» MATERIALS PROVIDED

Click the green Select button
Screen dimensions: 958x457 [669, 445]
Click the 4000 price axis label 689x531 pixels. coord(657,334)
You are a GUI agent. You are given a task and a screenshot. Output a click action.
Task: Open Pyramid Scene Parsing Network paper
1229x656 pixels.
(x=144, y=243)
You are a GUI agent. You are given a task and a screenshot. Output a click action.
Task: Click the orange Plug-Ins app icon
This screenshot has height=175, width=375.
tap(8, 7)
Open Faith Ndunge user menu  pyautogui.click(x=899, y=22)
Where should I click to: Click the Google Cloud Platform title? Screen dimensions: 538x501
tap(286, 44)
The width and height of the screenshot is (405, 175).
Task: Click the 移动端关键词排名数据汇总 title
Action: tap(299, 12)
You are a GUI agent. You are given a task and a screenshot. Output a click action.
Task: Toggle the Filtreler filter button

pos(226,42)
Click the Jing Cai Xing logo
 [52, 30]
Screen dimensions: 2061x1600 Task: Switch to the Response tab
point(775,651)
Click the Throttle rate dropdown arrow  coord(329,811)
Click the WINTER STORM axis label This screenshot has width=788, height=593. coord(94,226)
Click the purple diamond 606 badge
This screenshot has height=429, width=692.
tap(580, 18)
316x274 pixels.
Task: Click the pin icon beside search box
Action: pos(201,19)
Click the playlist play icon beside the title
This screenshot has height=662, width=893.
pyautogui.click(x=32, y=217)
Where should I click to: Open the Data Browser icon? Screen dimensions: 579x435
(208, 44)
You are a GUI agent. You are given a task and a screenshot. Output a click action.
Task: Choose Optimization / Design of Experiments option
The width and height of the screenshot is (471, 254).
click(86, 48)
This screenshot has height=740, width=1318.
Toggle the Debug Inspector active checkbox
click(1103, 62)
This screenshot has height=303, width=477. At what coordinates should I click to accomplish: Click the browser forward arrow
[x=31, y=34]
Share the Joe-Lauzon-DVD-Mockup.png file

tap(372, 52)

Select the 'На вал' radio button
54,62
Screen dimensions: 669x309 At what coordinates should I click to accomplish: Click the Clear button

» DIRECTIONS
Report each line in the data that holds the word "label".

» RESPONSE
Click the 4000 price axis label 689x531 pixels. coord(657,334)
Click the WINTER STORM axis label This screenshot has width=788, height=593. coord(94,226)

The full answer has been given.